Element and text position data

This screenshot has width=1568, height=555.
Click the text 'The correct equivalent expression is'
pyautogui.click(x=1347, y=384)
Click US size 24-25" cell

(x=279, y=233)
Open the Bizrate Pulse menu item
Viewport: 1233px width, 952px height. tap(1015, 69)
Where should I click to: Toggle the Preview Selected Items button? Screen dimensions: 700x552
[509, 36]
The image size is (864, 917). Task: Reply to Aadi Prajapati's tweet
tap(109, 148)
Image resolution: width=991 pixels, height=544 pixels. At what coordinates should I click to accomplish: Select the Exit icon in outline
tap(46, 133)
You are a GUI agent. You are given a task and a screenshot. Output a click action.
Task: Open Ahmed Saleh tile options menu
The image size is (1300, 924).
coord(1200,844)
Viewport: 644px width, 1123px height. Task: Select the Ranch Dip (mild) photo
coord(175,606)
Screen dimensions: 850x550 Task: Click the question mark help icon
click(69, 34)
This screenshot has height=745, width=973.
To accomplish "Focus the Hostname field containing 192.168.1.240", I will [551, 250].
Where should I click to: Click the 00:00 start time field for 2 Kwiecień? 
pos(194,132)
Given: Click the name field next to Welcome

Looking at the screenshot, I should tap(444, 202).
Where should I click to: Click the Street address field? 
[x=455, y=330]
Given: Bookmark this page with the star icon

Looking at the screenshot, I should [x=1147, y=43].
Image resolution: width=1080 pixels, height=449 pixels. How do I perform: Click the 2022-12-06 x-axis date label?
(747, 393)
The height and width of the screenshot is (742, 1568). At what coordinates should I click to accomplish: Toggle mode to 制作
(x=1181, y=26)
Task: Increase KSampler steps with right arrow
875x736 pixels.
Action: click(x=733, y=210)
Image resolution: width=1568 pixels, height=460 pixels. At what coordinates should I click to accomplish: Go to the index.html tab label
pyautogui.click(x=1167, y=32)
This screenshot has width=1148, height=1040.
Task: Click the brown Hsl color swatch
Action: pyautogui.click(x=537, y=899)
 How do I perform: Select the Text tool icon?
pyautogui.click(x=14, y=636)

## SET EXERCISE
Format every line of the records above as a numbered list, omitting the blank lines.

## OUTPUT FOR THIS EXERCISE
1. This screenshot has width=1568, height=555.
2. Click the text 'The correct equivalent expression is'
3. pyautogui.click(x=1347, y=384)
4. Click US size 24-25" cell
5. (x=279, y=233)
6. Open the Bizrate Pulse menu item
7. Viewport: 1233px width, 952px height. tap(1015, 69)
8. Where should I click to: Toggle the Preview Selected Items button? Screen dimensions: 700x552
9. [509, 36]
10. The image size is (864, 917). Task: Reply to Aadi Prajapati's tweet
11. tap(109, 148)
12. Image resolution: width=991 pixels, height=544 pixels. At what coordinates should I click to accomplish: Select the Exit icon in outline
13. tap(46, 133)
14. You are a GUI agent. You are given a task and a screenshot. Output a click action.
15. Task: Open Ahmed Saleh tile options menu
16. The image size is (1300, 924).
17. coord(1200,844)
18. Viewport: 644px width, 1123px height. Task: Select the Ranch Dip (mild) photo
19. coord(175,606)
20. Screen dimensions: 850x550 Task: Click the question mark help icon
21. click(69, 34)
22. This screenshot has height=745, width=973.
23. To accomplish "Focus the Hostname field containing 192.168.1.240", I will [551, 250].
24. Where should I click to: Click the 00:00 start time field for 2 Kwiecień? 
25. pos(194,132)
26. Given: Click the name field next to Welcome
27. Looking at the screenshot, I should tap(444, 202).
28. Where should I click to: Click the Street address field? 
29. [x=455, y=330]
30. Given: Bookmark this page with the star icon
31. Looking at the screenshot, I should [x=1147, y=43].
32. Image resolution: width=1080 pixels, height=449 pixels. How do I perform: Click the 2022-12-06 x-axis date label?
33. (747, 393)
34. The height and width of the screenshot is (742, 1568). At what coordinates should I click to accomplish: Toggle mode to 制作
35. (x=1181, y=26)
36. Task: Increase KSampler steps with right arrow
37. 875x736 pixels.
38. Action: click(x=733, y=210)
39. Image resolution: width=1568 pixels, height=460 pixels. At what coordinates should I click to accomplish: Go to the index.html tab label
40. pyautogui.click(x=1167, y=32)
41. This screenshot has width=1148, height=1040.
42. Task: Click the brown Hsl color swatch
43. Action: pyautogui.click(x=537, y=899)
44.  How do I perform: Select the Text tool icon?
45. pyautogui.click(x=14, y=636)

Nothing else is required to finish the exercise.